Psychiatrists warn that part of the problem stems from the inability of parents to understand their child's temperament and to work with, rather than against, a child's strong emotions. It is important to find out why children get involved in violent acts before judging them. More so because, the way children behave is usually influenced by the local environment -- particularly what they observe from elders, what they hear and learn from peers, parents, relatives and society.
In many nuclear families, where both parents work, due to compulsions they spend less time with their children at home. Some of the remarks made by teachers during ‘parent-teacher meetings’ about their wards are rather unpalatable.
A working couple was shocked to hear during an interaction with the class teacher that their ‘child’ who was in the sixth class had been bringing a mobile phone to school which they were unaware of.
Nowadays, the ubiquitous Internet dominates how a youngster thinks and acts. When they can’t use the Internet, it often triggers anger. And uncontrolled anger has an adverse impact on everyone in the family.
Growing up in an abusive or chaotic family is equally dangerous for children.
Let’s take two real-life scenarios. I know a family where the parents (both working) and their two children (son and daughter) have an excellent relationship (bonding). The rules of the house are clear to everyone and the parents’ lead by example. Internet as well as the social media is used in moderation and everyone benefits.
In the second case, the hardworking father, lone earning member, is quite strict. Because he has been brought up that way by his father, he feels, by placing all types of restrictions on his teenage boys, including Internet usage, he can control them. His typical behaviour over the years seems to have ruptured the father-children relationship. The mother, who is voiceless, is caught between her husband and children.

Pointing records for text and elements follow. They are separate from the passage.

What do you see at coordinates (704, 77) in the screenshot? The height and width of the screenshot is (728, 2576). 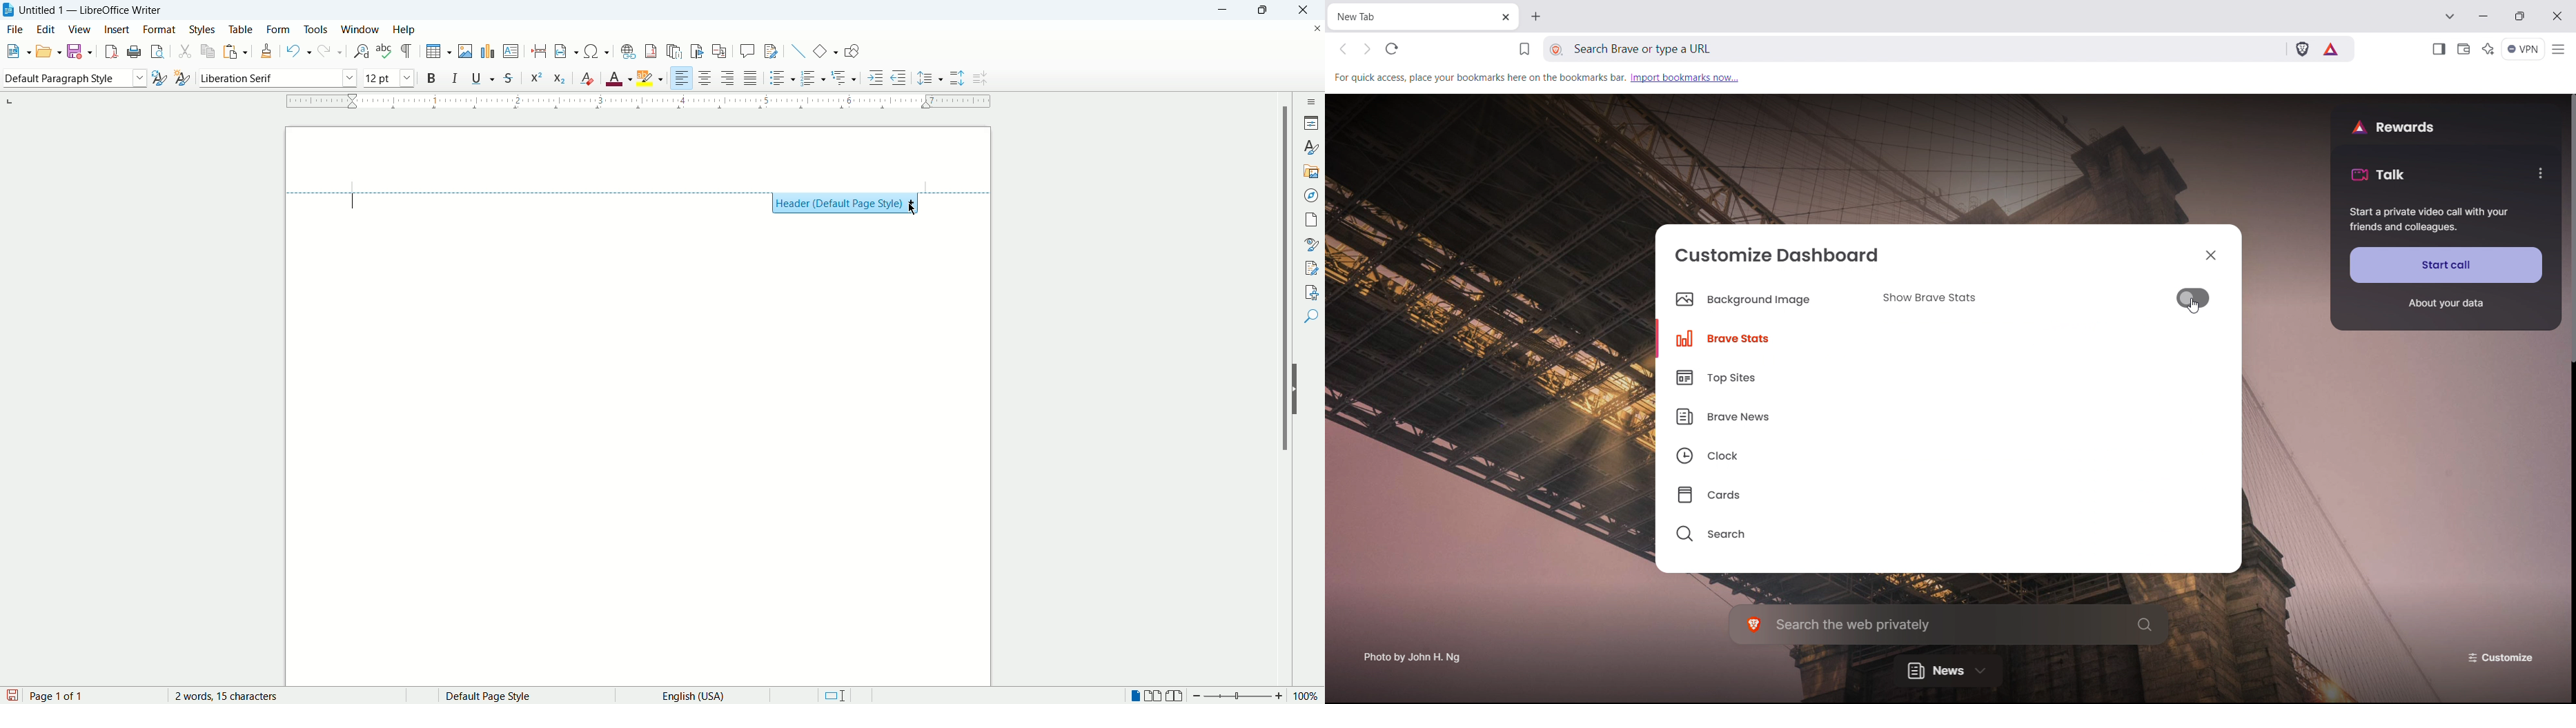 I see `align center` at bounding box center [704, 77].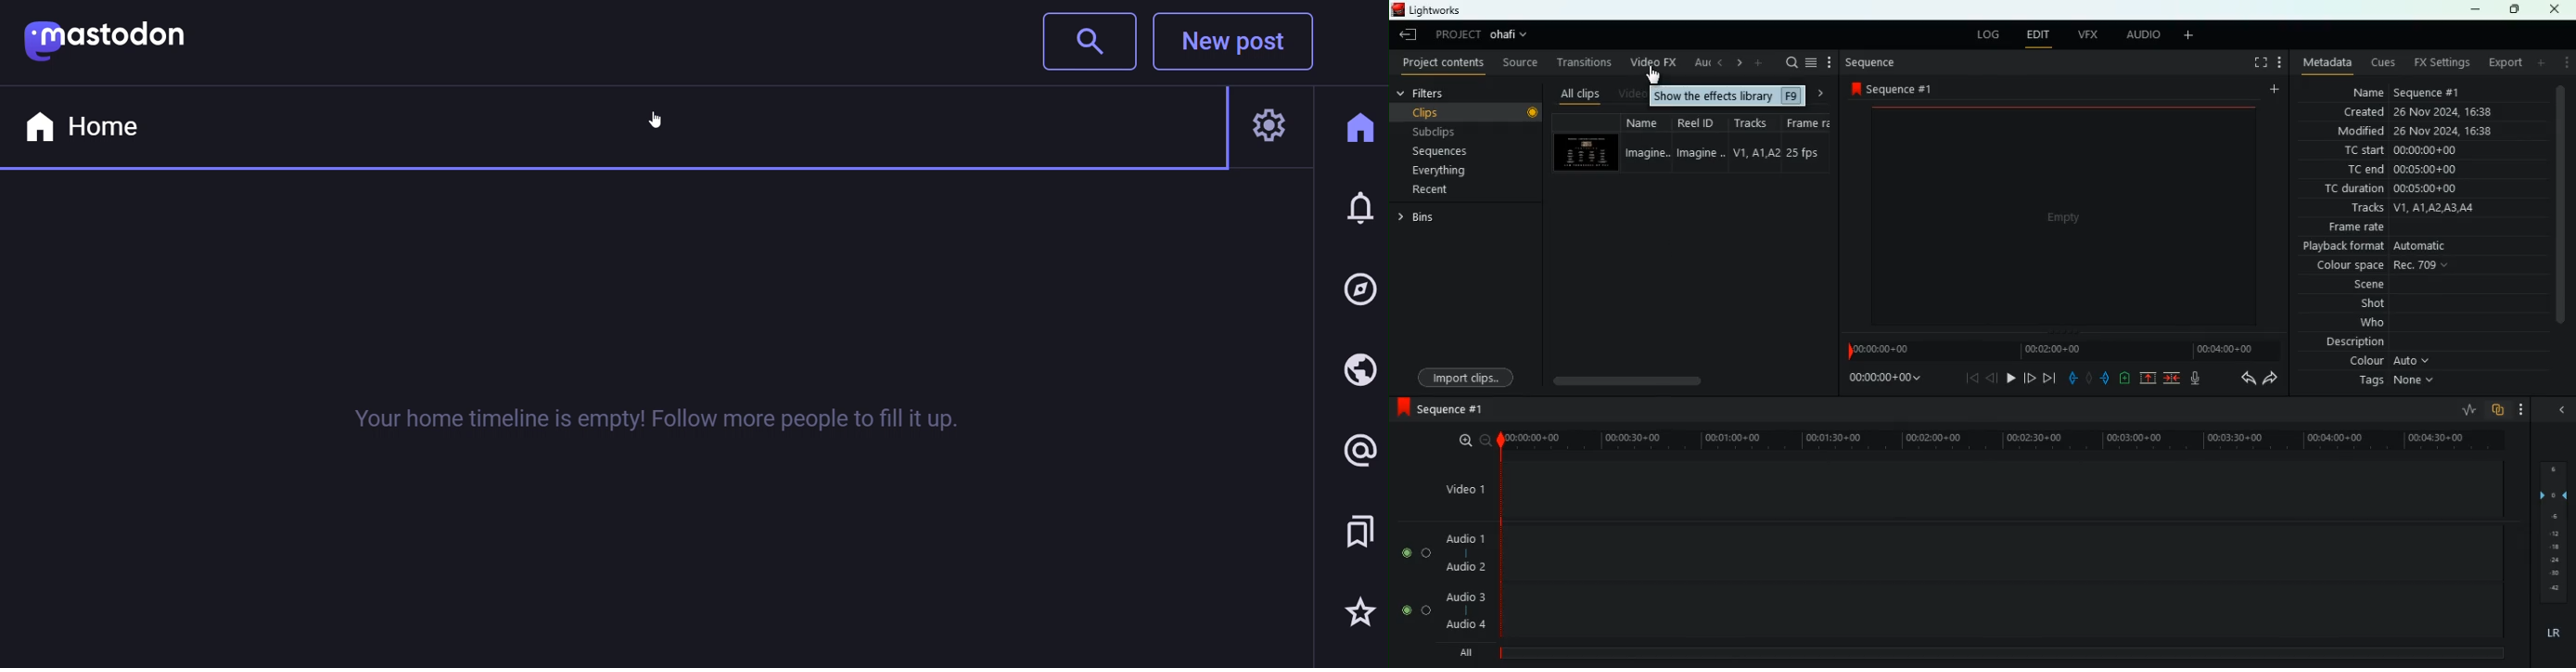 Image resolution: width=2576 pixels, height=672 pixels. I want to click on zoom out, so click(1484, 440).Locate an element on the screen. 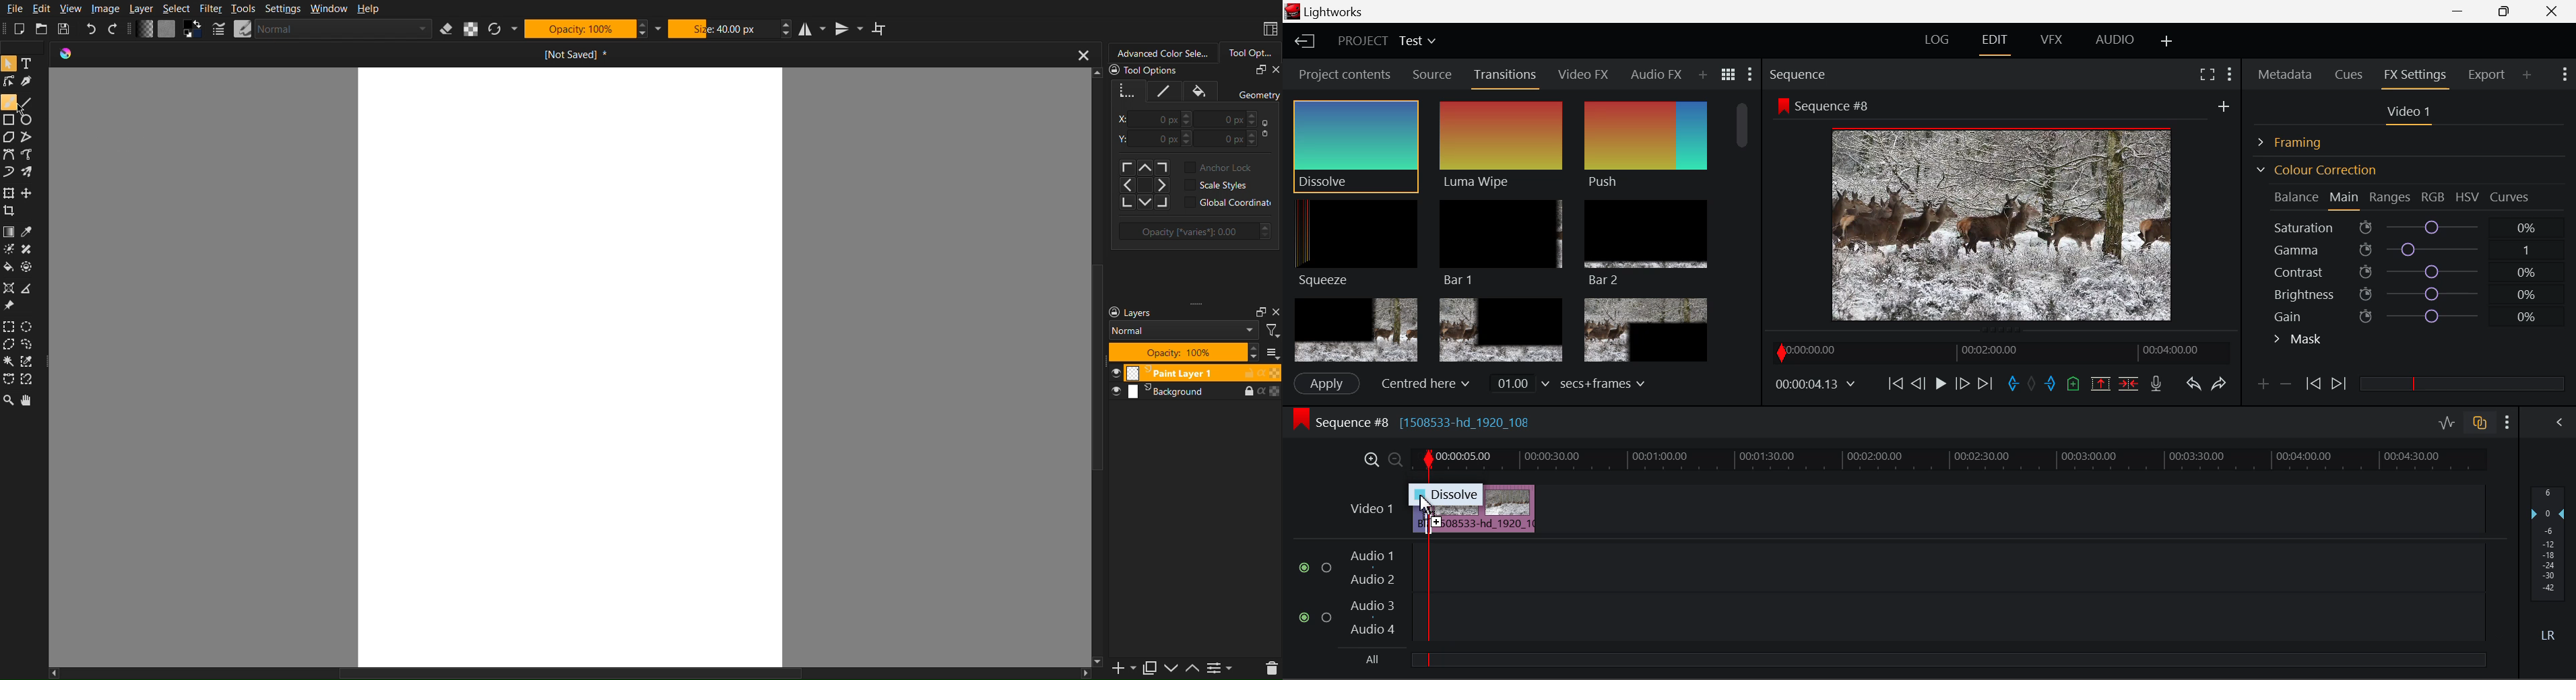 This screenshot has height=700, width=2576. Redo is located at coordinates (115, 29).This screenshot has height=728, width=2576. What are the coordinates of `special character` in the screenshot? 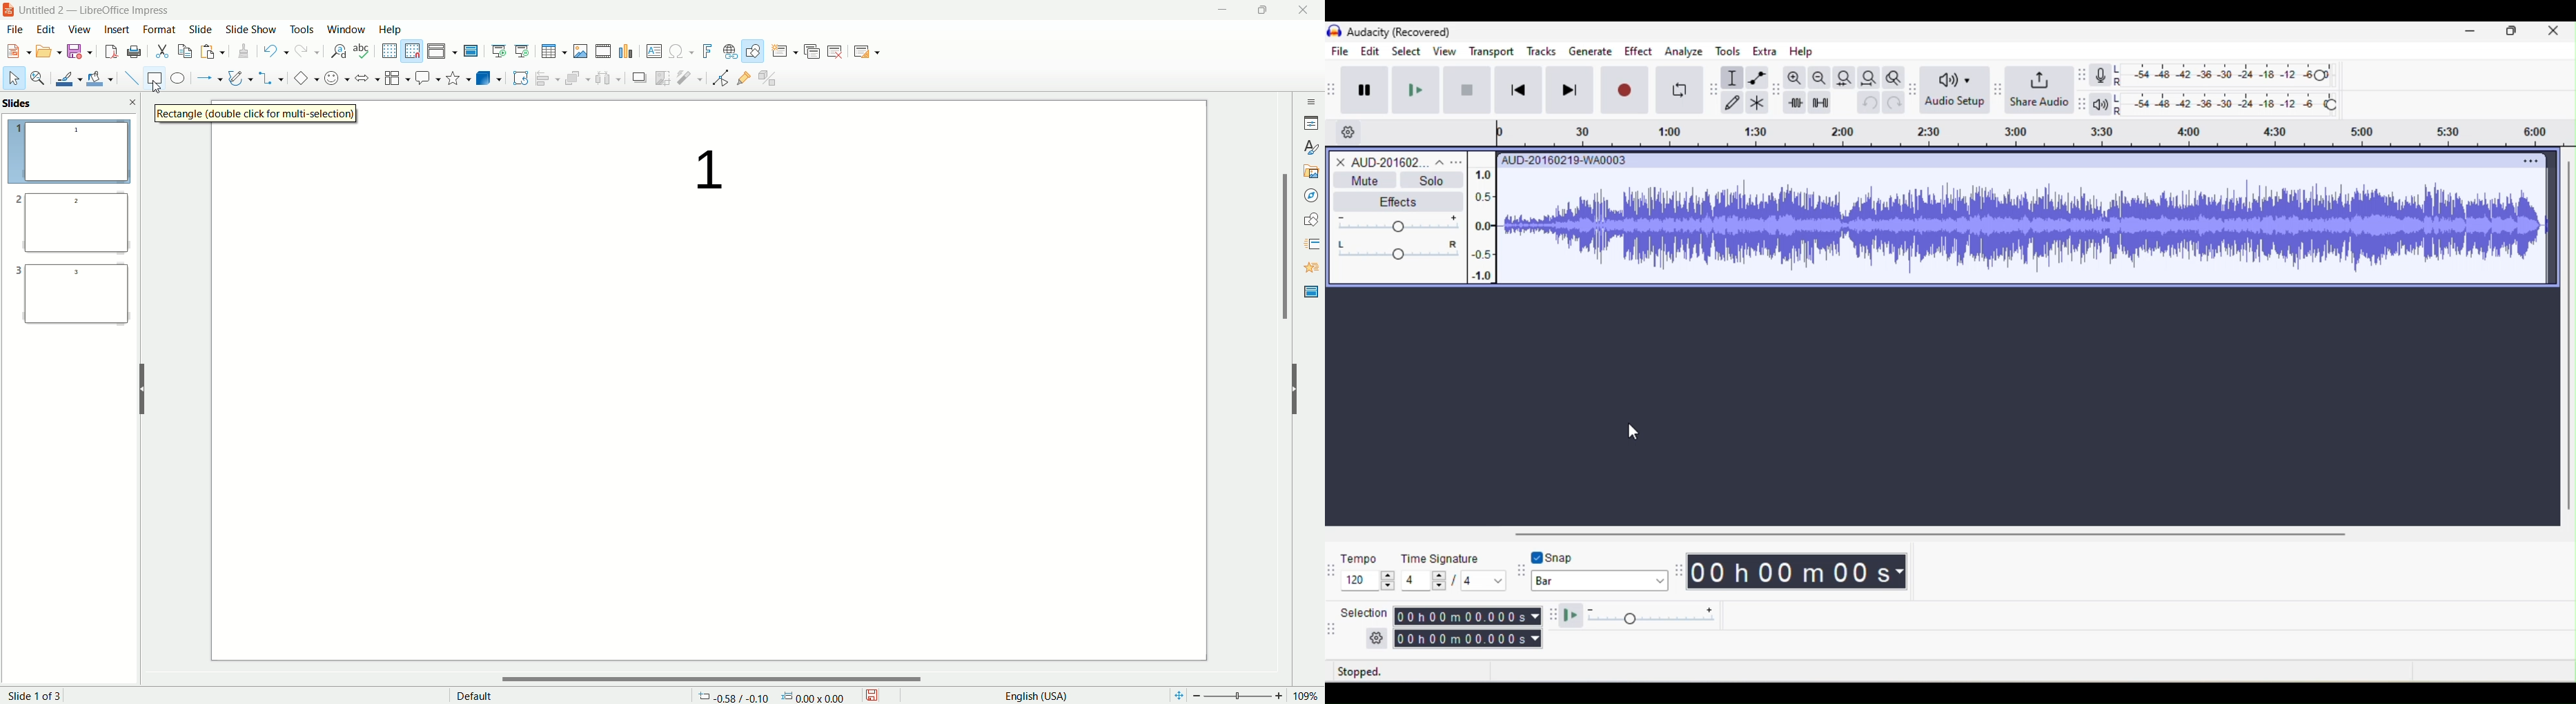 It's located at (680, 52).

The conflict at home spills over to his work and the father says he keeps thinking about the Internet misuse at home by his children while at work. Unable to concentrate on his job, he is taken to task frequently at the workplace by his superiors.
A recent study that explored the relationship between parenting behaviours and children’s excessive Internet use has found that when the parent-child attachment was strong, parental control, monitoring and rationalisation were effective strategies for reducing the child’s problematic Internet use.
However, when the child had a negative view of parent-child attachment, parental control, monitoring, unstructured time and rationalisation could not reduce and sometimes even worsened the habit. Notably, regardless of the parent-child attachment quality, dissuasion did not have much of an influence.
The Kanpur incident ought to be viewed as a wakeup call that calls for serious introspection by all concerned. More so because, every child deserves to attend school in a safe, supportive environment where they can learn, thrive and grow.
Those children who witnessed the unsavoury incident need to be referred for professional counselling as emotional wounds arising out of the event can leave long lasting scars among some children.
A 10-year-old boy of a family friend who witnessed the gold chain of his mother being snatched by goons at a traffic intersection was so terrified that he started bedwetting. Psychiatric counselling did its bit but it took about 8 years for the boy to stop the practice.
It is time that all educational institutions put in place violence prevention programmes along with a zero-tolerance policy with regard to carrying of any firearms, knives etc., by anyone inside the premises.
Considering that students face several challenges in the academic environment, as per government guidelines, all schools mandatorily need to have qualified counsellors.
There is an imperative need to provide children an opportunity to help themselves.
Most importantly such interventions can help children with violent behaviour.
That many children seem to be spending more time online than ever before underscores the need for better regulation-cum-monitoring of their Internet use at home.
Parenting in the age of Internet is challenging but there can be no room for any complacency.